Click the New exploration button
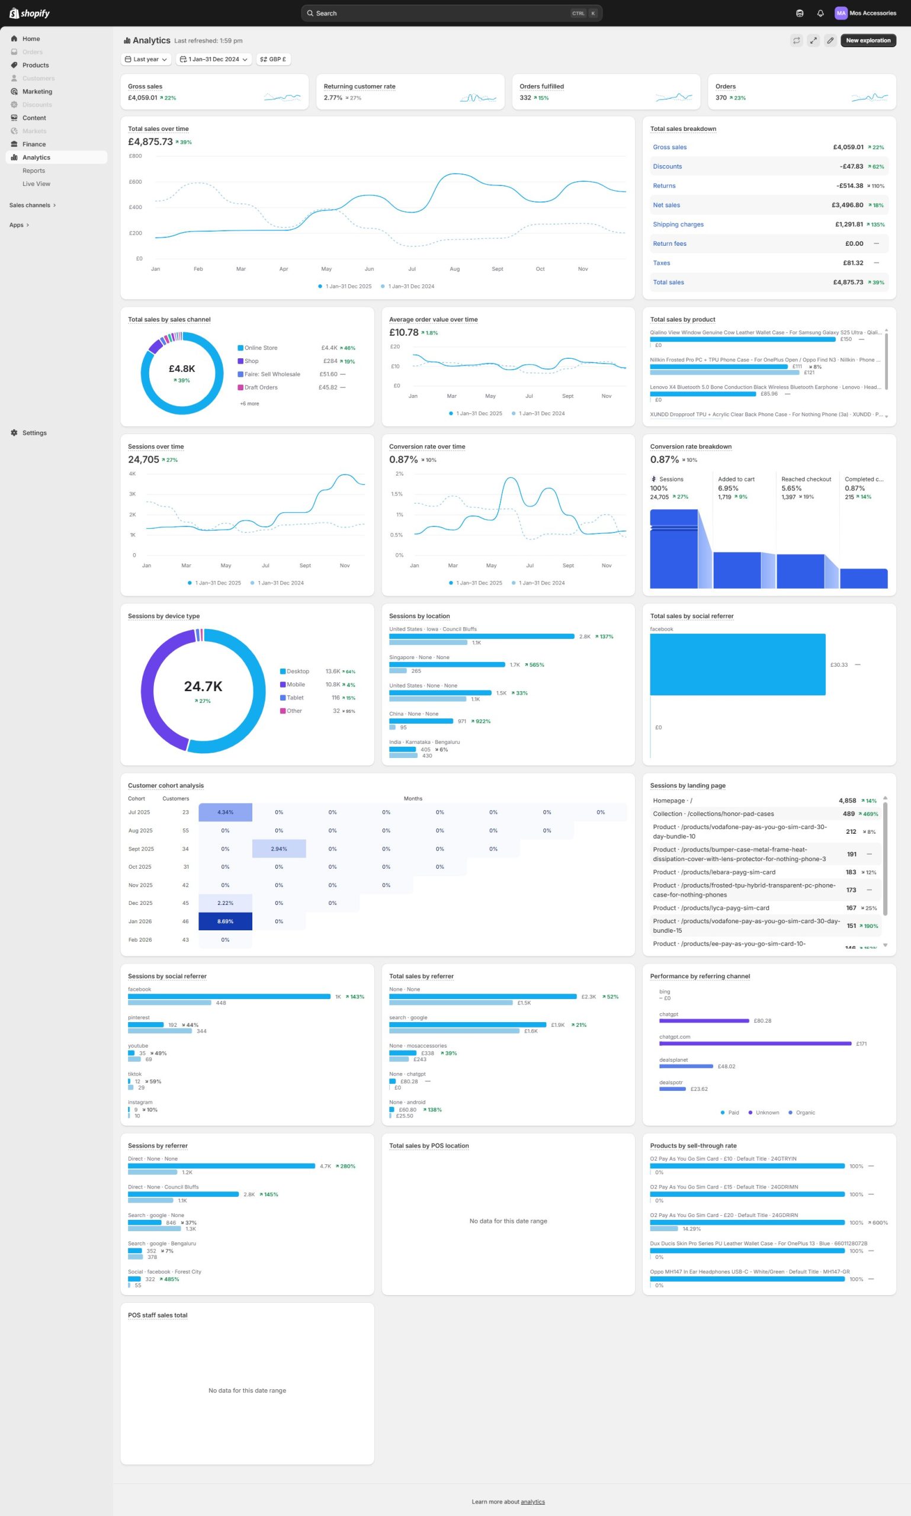Image resolution: width=911 pixels, height=1516 pixels. click(867, 41)
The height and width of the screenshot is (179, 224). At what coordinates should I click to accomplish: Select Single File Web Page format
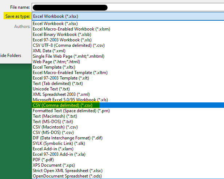click(68, 56)
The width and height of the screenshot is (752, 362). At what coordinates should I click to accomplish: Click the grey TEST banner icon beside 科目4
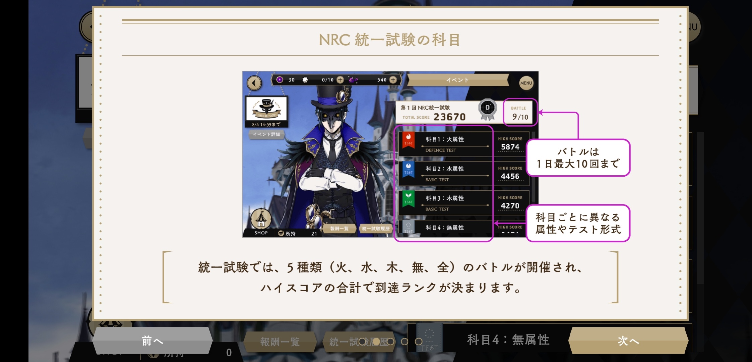(429, 338)
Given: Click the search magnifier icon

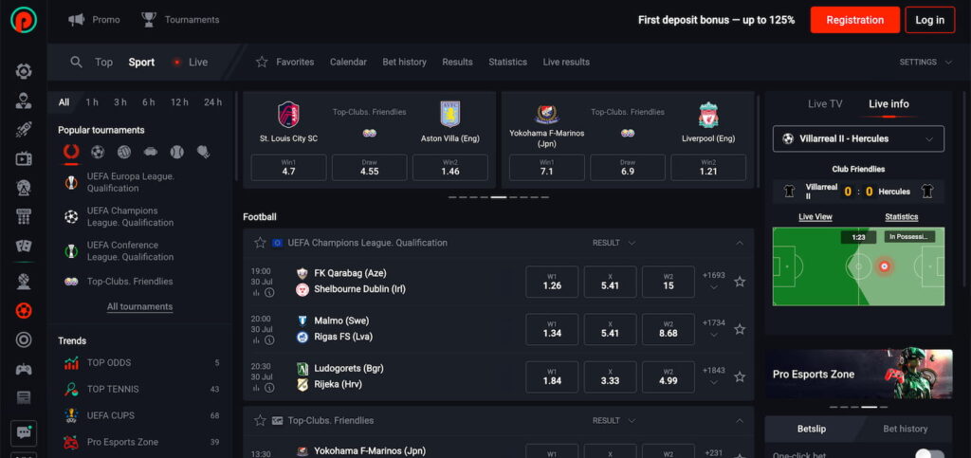Looking at the screenshot, I should click(77, 63).

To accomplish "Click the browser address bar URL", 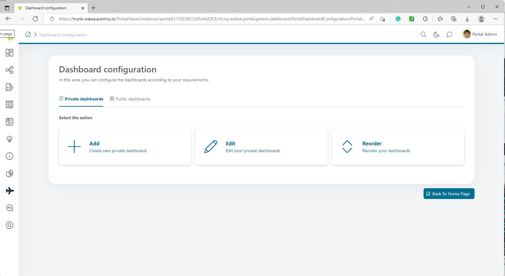I will coord(211,19).
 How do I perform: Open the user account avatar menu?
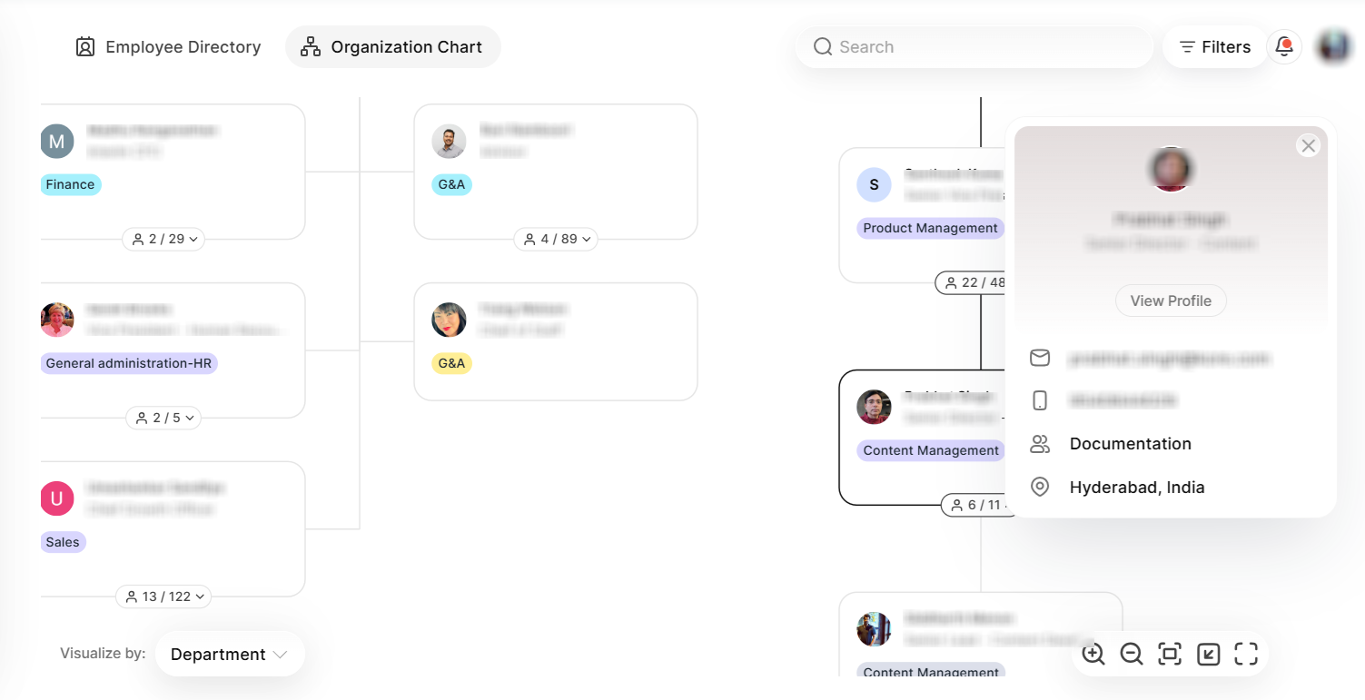(x=1334, y=46)
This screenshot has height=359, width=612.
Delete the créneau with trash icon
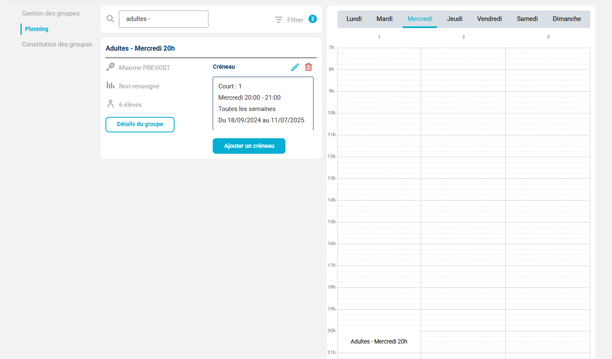click(309, 67)
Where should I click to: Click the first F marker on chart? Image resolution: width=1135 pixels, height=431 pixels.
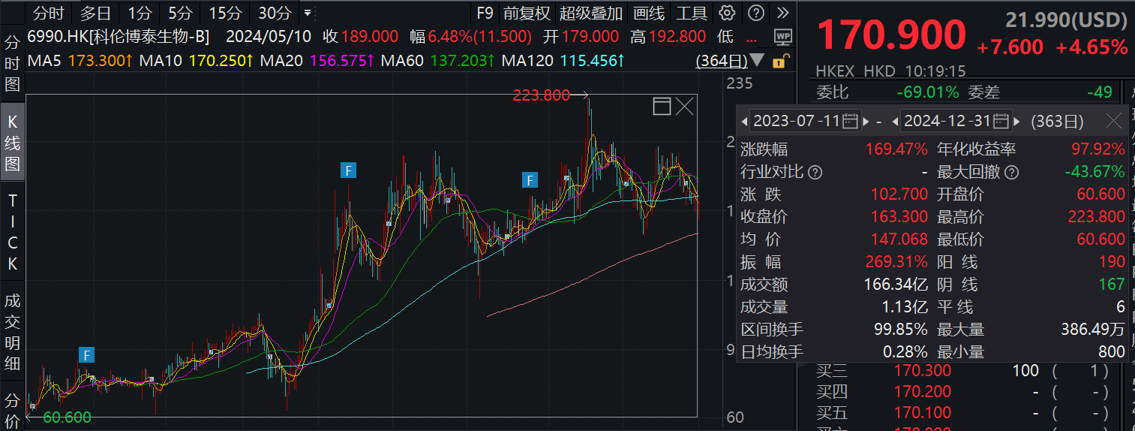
***
** Given task **
Please reproduce the part of the data that opens with the line containing "This screenshot has height=359, width=612." and runs through the end of the data, both ends included. Leave the pictures out.

** Written solution **
This screenshot has height=359, width=612.
Delete the créneau with trash icon
click(309, 67)
Where should I click to: Click the first F marker on chart? Image resolution: width=1135 pixels, height=431 pixels.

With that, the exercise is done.